Graph Representation-based Model Poisoning on the Heterogeneous Internet of Agents

Internet of Agents (IoA) envisions a unified, agent-centric paradigm where heterogeneous large language model (LLM) agents can interconnect and collaborate at scale. Within this paradigm, federated fine-tuning (FFT) serves as a key enabler that allows distributed LLM agents to co-train an intelligent global LLM without centralizing local datasets. However, the FFT-enabled IoA systems remain vulnerable to model poisoning attacks, where adversaries can upload malicious updates to the server to degrade the performance of the aggregated global LLM. This paper proposes a graph representation-based model poisoning (GRMP) attack, which exploits overheard benign updates to construct a feature correlation graph and employs a variational graph autoencoder to capture structural dependencies and generate malicious updates. A novel attack algorithm is developed based on augmented Lagrangian and subgradient descent methods to optimize malicious updates that preserve benign-like statistics while embedding adversarial objectives.
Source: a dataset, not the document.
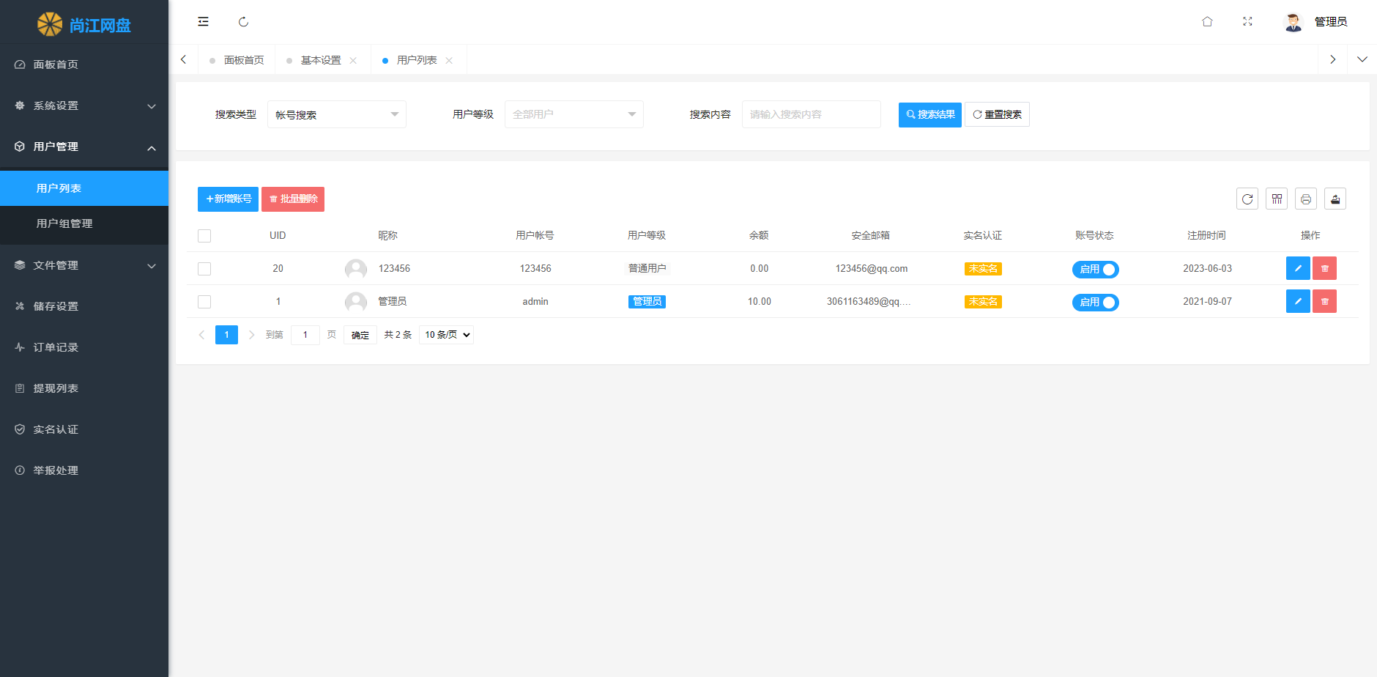
Task: Refresh the user table with toolbar icon
Action: [1247, 199]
Experimental results show that the proposed GRMP attack can substantially decrease accuracy across different LLM models while remaining statistically consistent with benign updates, thereby evading detection by existing defense mechanisms and underscoring a severe threat to the ambitious IoA paradigm.

Key Contributions

GRMP attack leverages overheard benign LoRA updates to construct a feature correlation graph, then uses a variational graph autoencoder to generate malicious updates that statistically mimic benign updates
Novel optimization algorithm based on augmented Lagrangian and subgradient descent to embed adversarial degradation objectives while preserving geometric coherence with benign updates
Demonstrated evasion of DiSim-based defenses (Krum, FoolsGold) while substantially reducing accuracy of the aggregated global LLM across multiple model architectures

🛡️ Threat Analysis

Data Poisoning Attack

Core contribution is a Byzantine attack in federated learning where the adversary uploads malicious model updates (not data) to degrade the aggregated global LLM's performance — precisely the 'malicious clients sending arbitrary model updates to degrade global model performance' case listed under ML02. The attack is aimed at general performance degradation, not a hidden trigger-based backdoor (ML10).